* [ASSIGNMENT]: Copy exactly the stretch of lines from the one holding "Viewport: 1347px width, 896px" through the last line of the data below, inclusive. Leave out pictures.

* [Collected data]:
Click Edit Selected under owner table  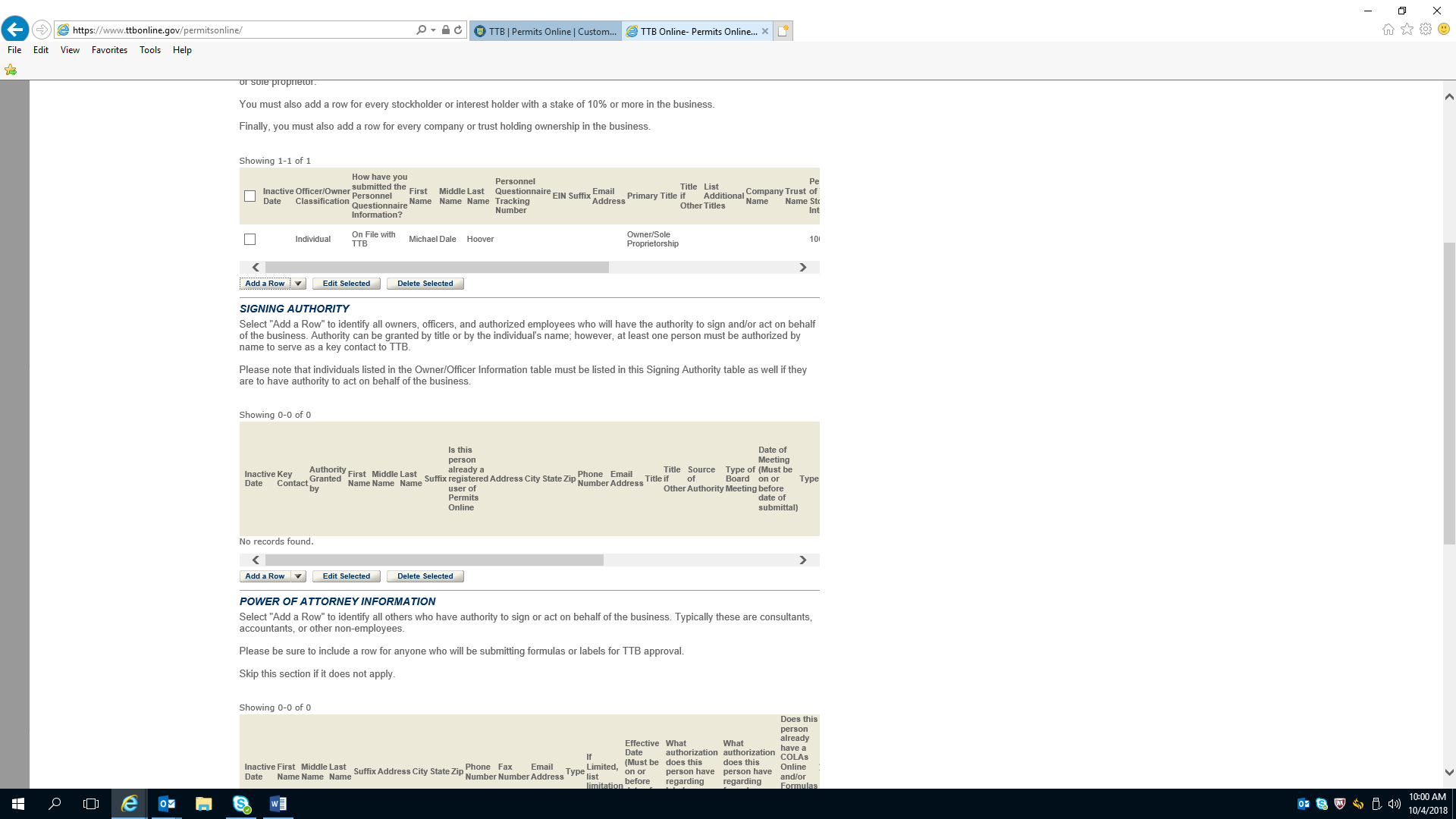[x=346, y=284]
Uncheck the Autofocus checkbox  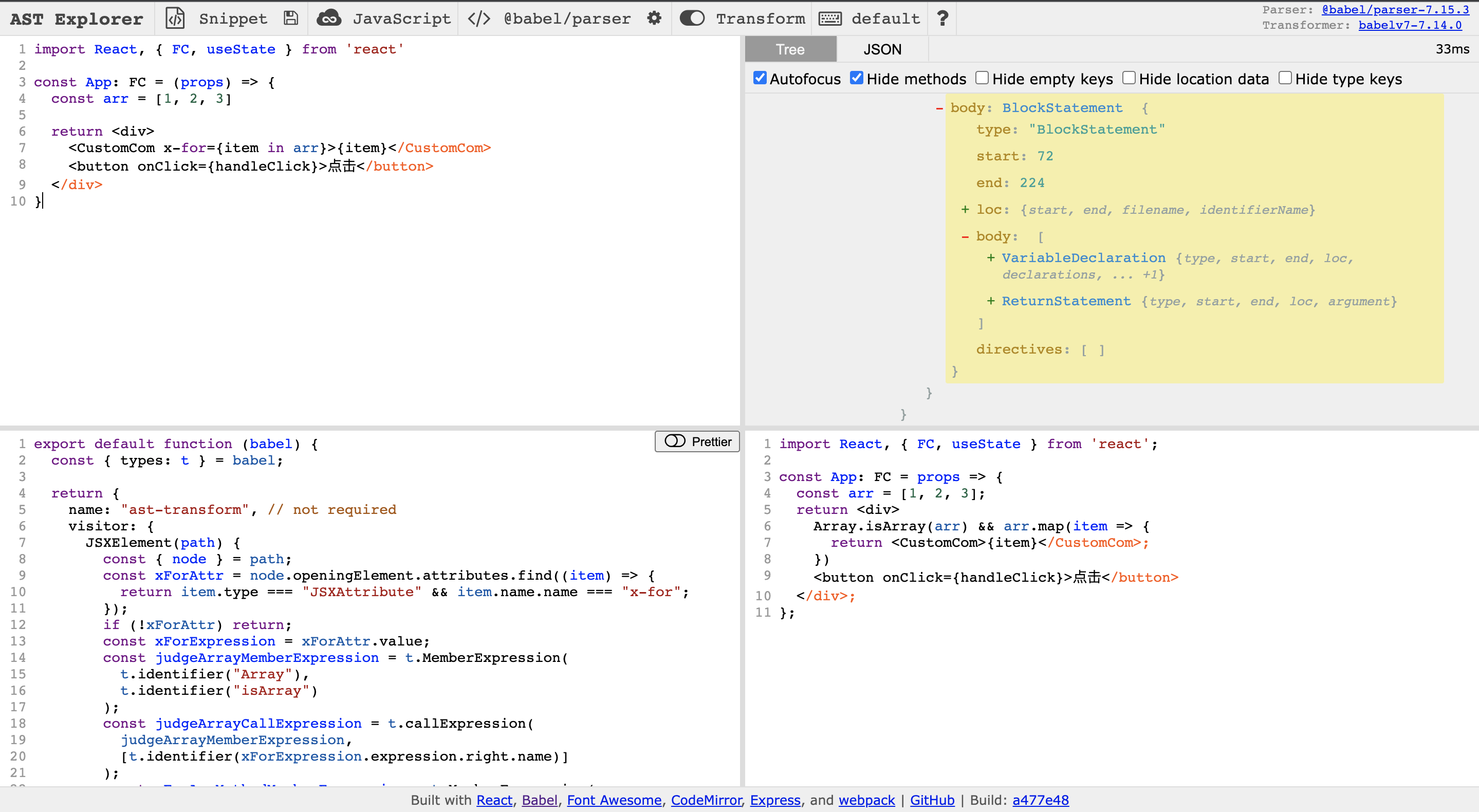(x=760, y=78)
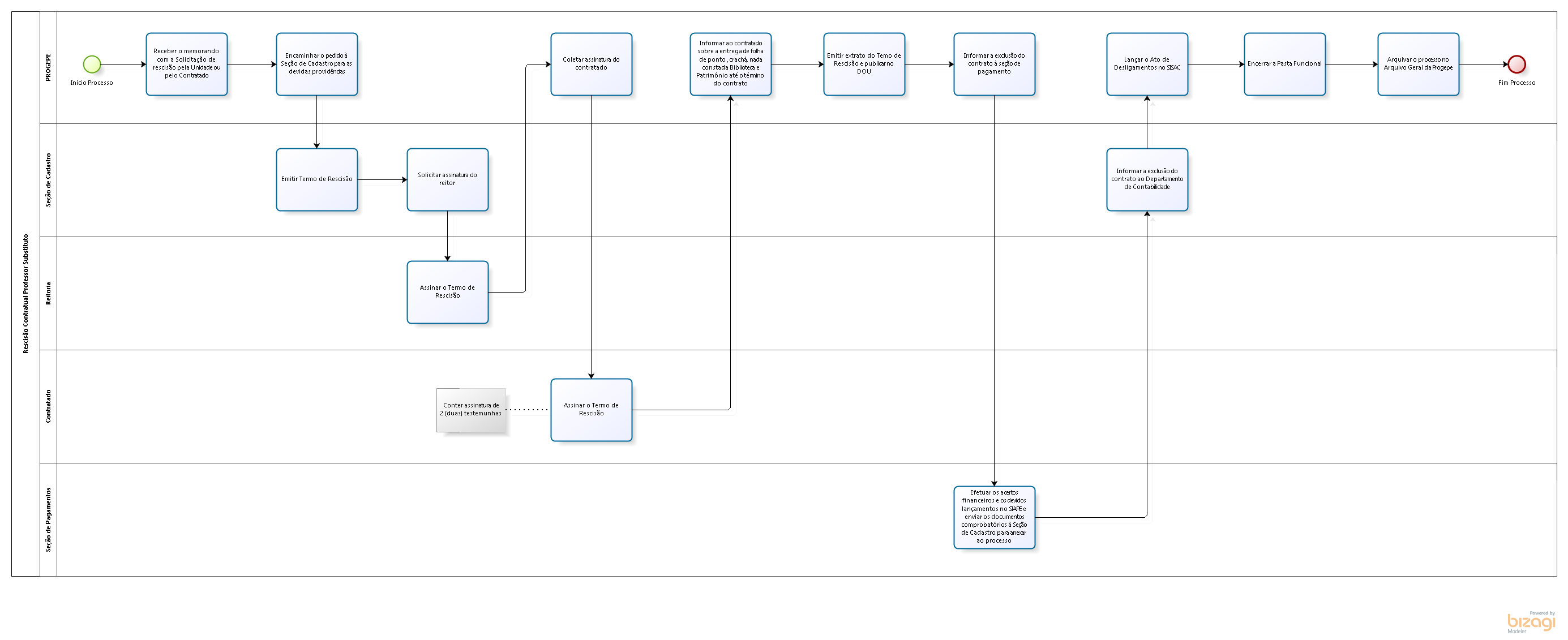Screen dimensions: 1568x640
Task: Click 'Informar ao contratado sobre a entrega' task
Action: click(x=730, y=64)
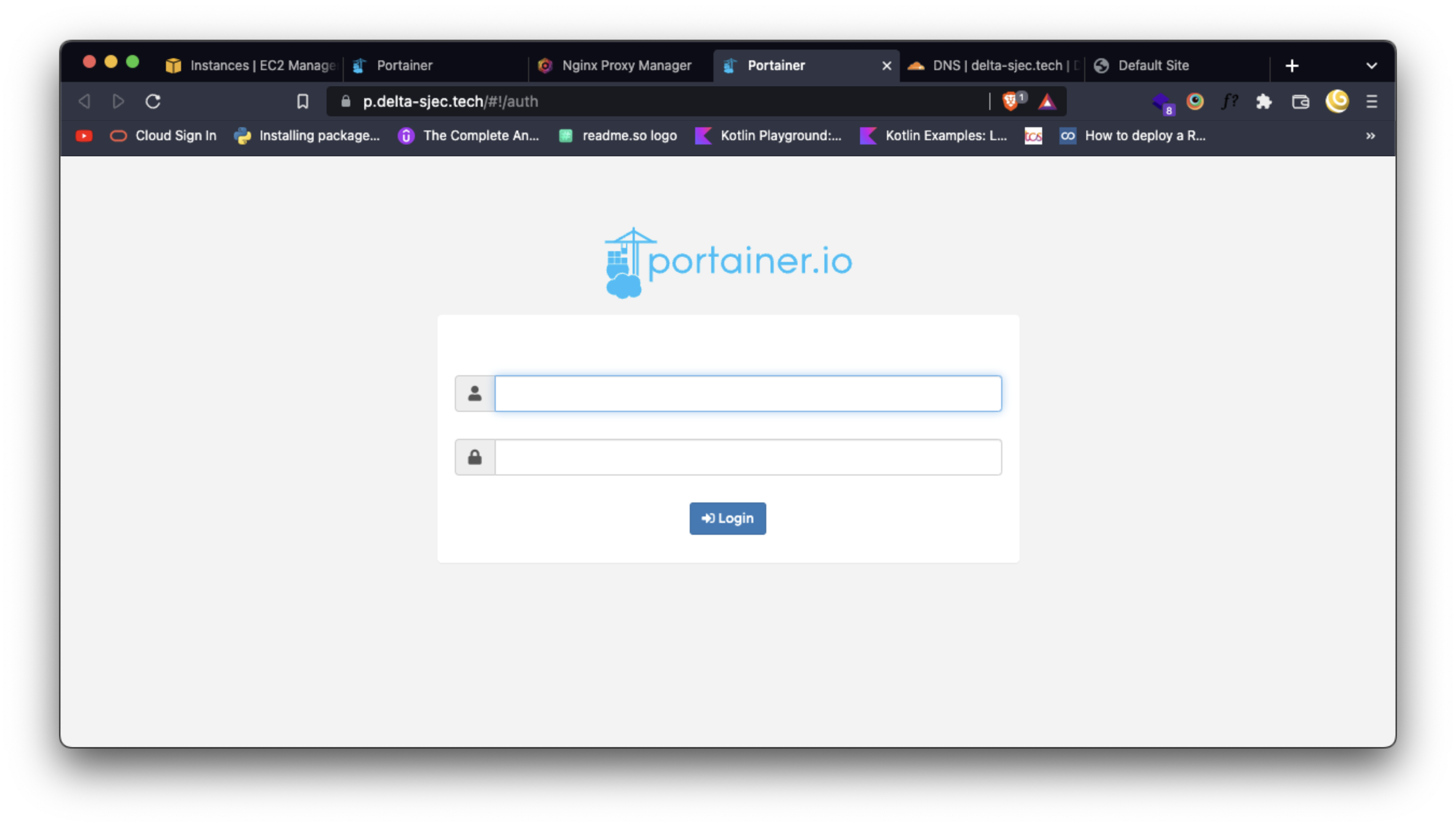This screenshot has height=827, width=1456.
Task: Open the extensions puzzle piece icon
Action: (x=1264, y=102)
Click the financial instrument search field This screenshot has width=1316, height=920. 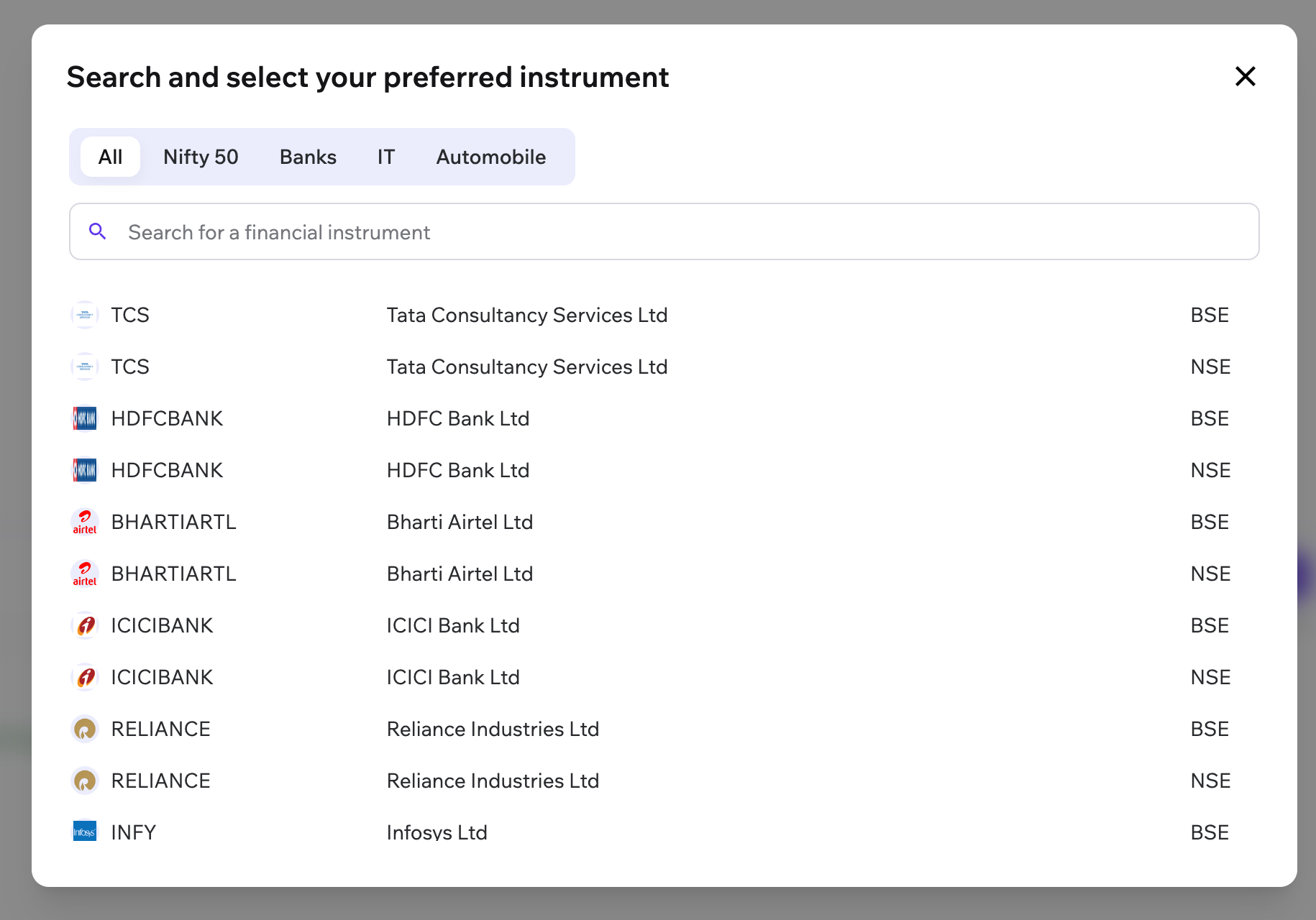(x=503, y=231)
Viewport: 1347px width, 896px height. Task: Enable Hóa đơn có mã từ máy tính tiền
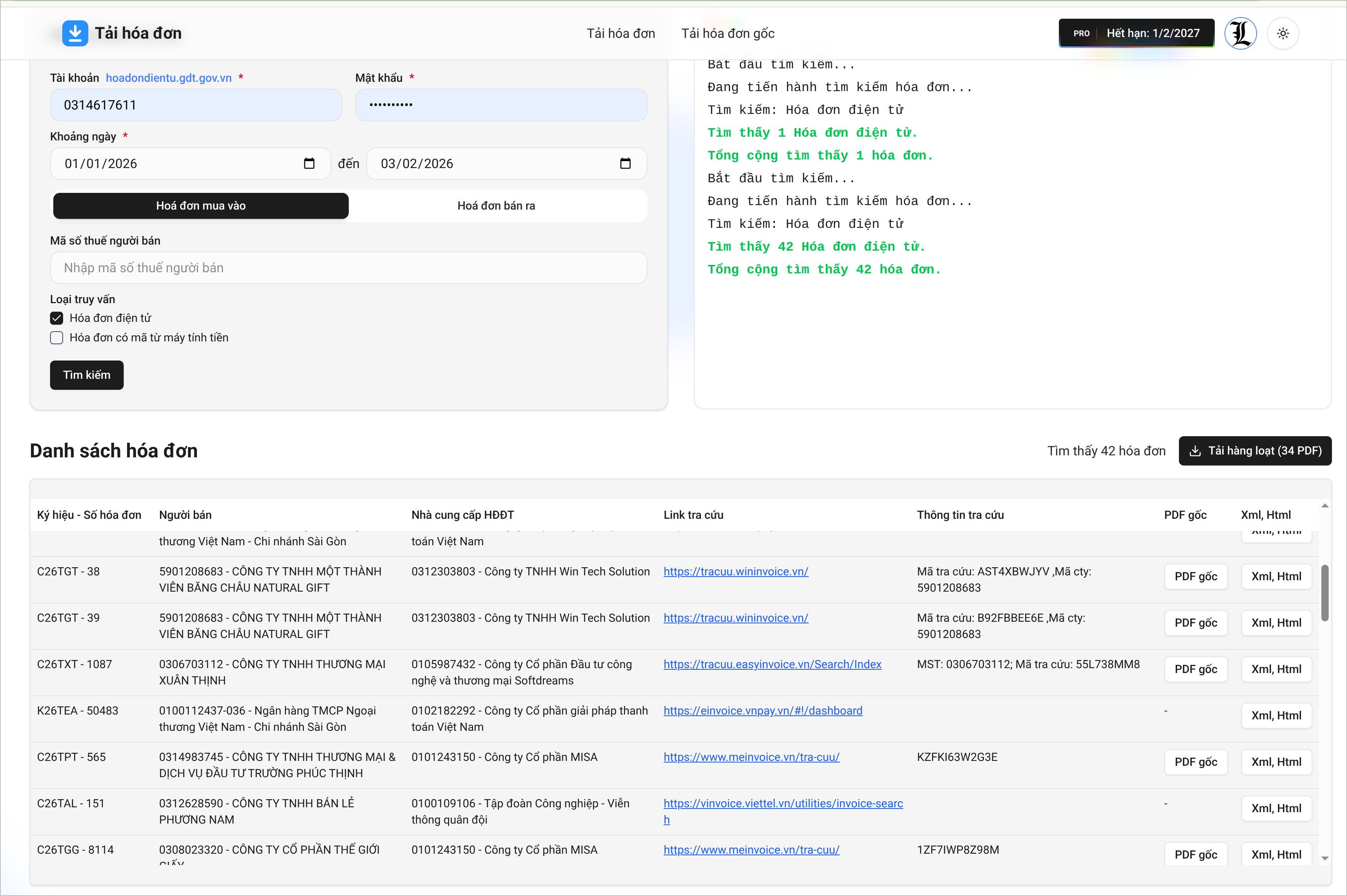click(57, 338)
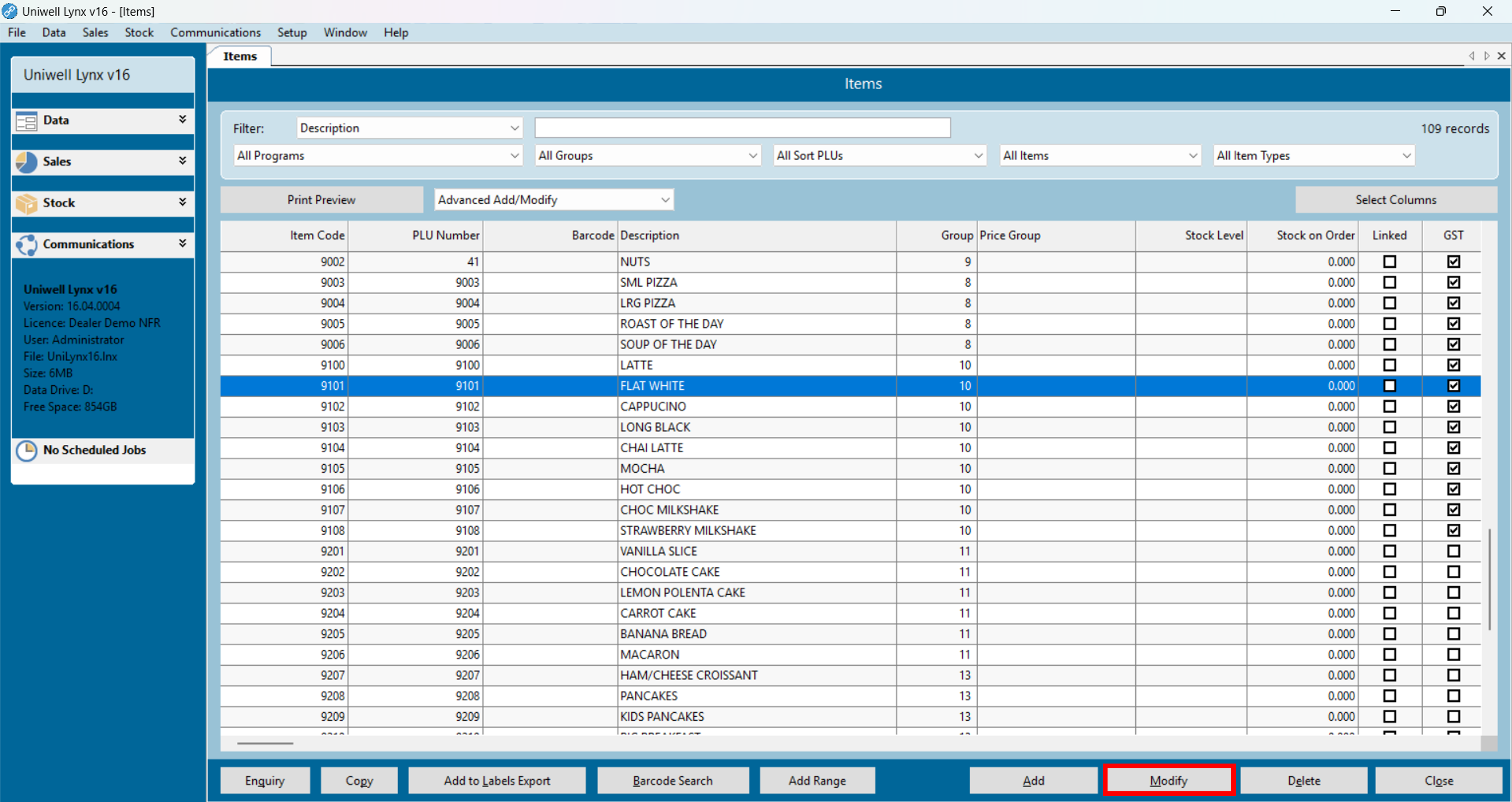The height and width of the screenshot is (802, 1512).
Task: Click the Data panel icon in sidebar
Action: (x=26, y=121)
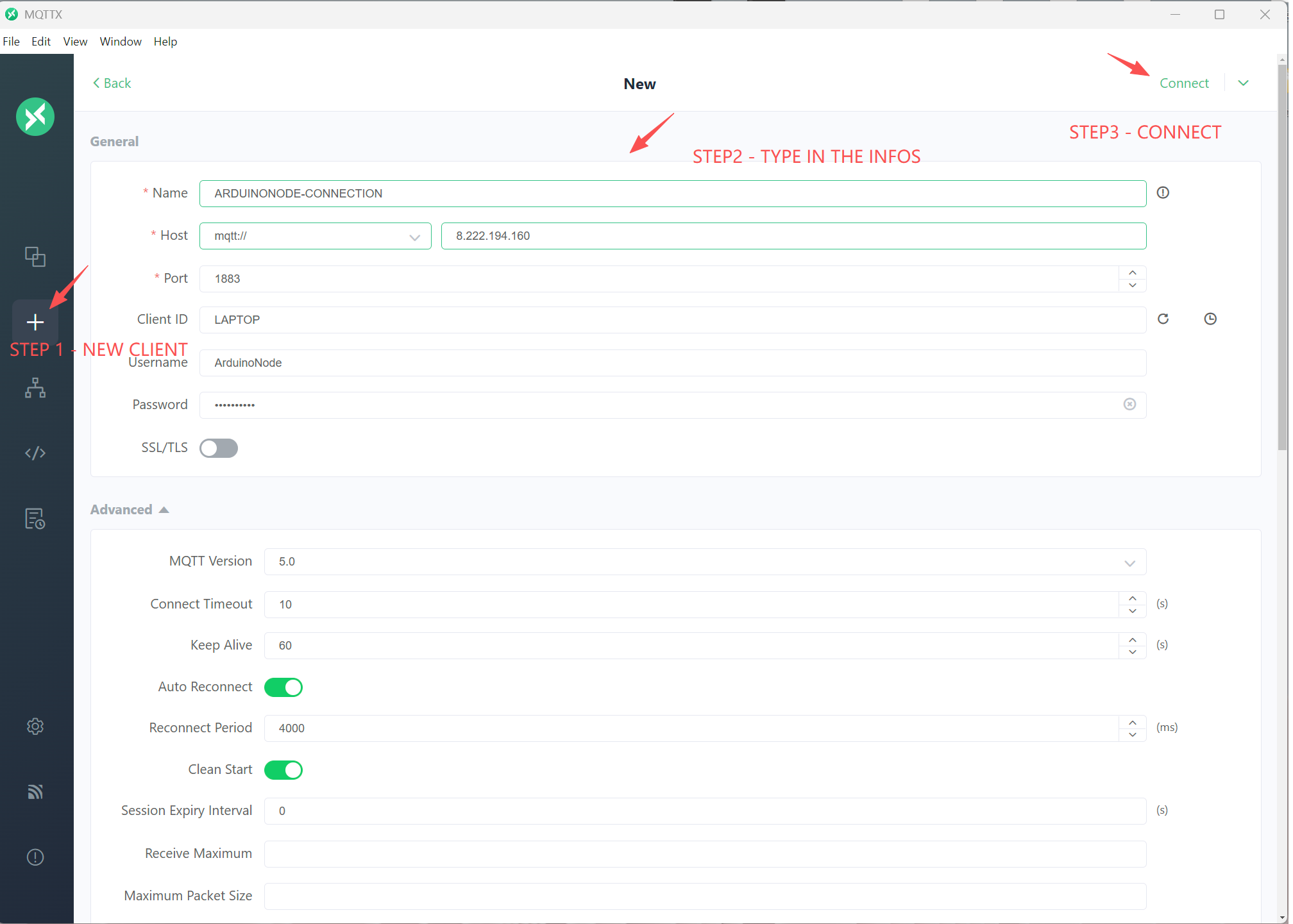Open the Settings gear icon
The image size is (1293, 924).
(x=35, y=727)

* [FINAL ANSWER]:
Viewport: 1347px width, 896px height. Task: Enable Hóa đơn có mã từ máy tính tiền
click(57, 338)
The height and width of the screenshot is (802, 1512).
Task: Click the Data panel icon in sidebar
Action: (x=26, y=121)
Open the Settings gear icon
The image size is (1293, 924).
(x=35, y=727)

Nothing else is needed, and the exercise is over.